Find the line in the data below that contains "has height=745, width=1430.". Return that line and all the lines after it, unchanged.

*** Opening Provided information ***

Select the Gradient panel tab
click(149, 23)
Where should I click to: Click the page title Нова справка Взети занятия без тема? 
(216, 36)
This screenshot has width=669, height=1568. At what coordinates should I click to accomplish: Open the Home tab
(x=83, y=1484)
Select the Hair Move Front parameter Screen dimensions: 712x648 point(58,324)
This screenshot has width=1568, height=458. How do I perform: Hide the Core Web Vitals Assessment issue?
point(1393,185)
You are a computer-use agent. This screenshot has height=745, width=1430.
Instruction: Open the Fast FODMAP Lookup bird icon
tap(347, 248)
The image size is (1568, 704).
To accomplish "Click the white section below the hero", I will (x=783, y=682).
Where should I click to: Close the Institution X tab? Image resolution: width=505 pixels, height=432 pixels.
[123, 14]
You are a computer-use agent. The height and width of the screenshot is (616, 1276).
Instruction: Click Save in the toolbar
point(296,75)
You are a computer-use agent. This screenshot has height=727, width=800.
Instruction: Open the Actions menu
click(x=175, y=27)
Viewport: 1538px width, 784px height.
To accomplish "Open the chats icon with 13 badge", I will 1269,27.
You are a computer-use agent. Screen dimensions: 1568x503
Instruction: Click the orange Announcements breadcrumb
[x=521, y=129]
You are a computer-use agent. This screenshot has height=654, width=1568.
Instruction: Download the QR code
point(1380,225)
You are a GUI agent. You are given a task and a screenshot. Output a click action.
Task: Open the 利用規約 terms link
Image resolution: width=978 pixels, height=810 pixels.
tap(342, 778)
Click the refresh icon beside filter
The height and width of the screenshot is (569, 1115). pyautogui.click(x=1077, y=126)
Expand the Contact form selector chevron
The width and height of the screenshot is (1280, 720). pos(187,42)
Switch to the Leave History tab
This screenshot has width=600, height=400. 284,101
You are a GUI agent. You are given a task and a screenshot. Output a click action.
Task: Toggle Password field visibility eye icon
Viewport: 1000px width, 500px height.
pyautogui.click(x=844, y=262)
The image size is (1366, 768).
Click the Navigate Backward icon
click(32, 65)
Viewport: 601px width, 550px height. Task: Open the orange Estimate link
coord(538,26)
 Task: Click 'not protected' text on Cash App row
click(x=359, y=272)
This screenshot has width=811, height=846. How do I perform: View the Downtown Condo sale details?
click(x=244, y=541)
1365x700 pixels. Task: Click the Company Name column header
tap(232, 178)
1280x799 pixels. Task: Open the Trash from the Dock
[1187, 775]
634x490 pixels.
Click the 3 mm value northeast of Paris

*** Closing Provided information ***

• [Answer]:
You are a computer-use agent. This screenshot has height=745, width=1430.
Instruction: Open the Fast FODMAP Lookup bird icon
tap(347, 248)
The image size is (1568, 704).
To accomplish "Click the white section below the hero", I will (x=783, y=682).
Where should I click to: Close the Institution X tab? Image resolution: width=505 pixels, height=432 pixels.
[123, 14]
You are a computer-use agent. The height and width of the screenshot is (616, 1276).
Instruction: Click Save in the toolbar
point(296,75)
You are a computer-use agent. This screenshot has height=727, width=800.
Instruction: Open the Actions menu
click(x=175, y=27)
Viewport: 1538px width, 784px height.
To accomplish "Open the chats icon with 13 badge", I will 1269,27.
You are a computer-use agent. Screen dimensions: 1568x503
Instruction: Click the orange Announcements breadcrumb
[x=521, y=129]
You are a computer-use agent. This screenshot has height=654, width=1568.
Instruction: Download the QR code
point(1380,225)
You are a GUI agent. You are given a task and a screenshot. Output a click action.
Task: Open the 利用規約 terms link
Image resolution: width=978 pixels, height=810 pixels.
tap(342, 778)
Click the refresh icon beside filter
The height and width of the screenshot is (569, 1115). pyautogui.click(x=1077, y=126)
Expand the Contact form selector chevron
The width and height of the screenshot is (1280, 720). pos(187,42)
Switch to the Leave History tab
This screenshot has width=600, height=400. 284,101
You are a GUI agent. You are given a task and a screenshot. Output a click action.
Task: Toggle Password field visibility eye icon
Viewport: 1000px width, 500px height.
pyautogui.click(x=844, y=262)
The image size is (1366, 768).
Click the Navigate Backward icon
click(32, 65)
Viewport: 601px width, 550px height. Task: Open the orange Estimate link
coord(538,26)
 Task: Click 'not protected' text on Cash App row
click(x=359, y=272)
This screenshot has width=811, height=846. How do I perform: View the Downtown Condo sale details?
click(x=244, y=541)
1365x700 pixels. Task: Click the Company Name column header
tap(232, 178)
1280x799 pixels. Task: Open the Trash from the Dock
[1187, 775]
634x490 pixels.
Click the 3 mm value northeast of Paris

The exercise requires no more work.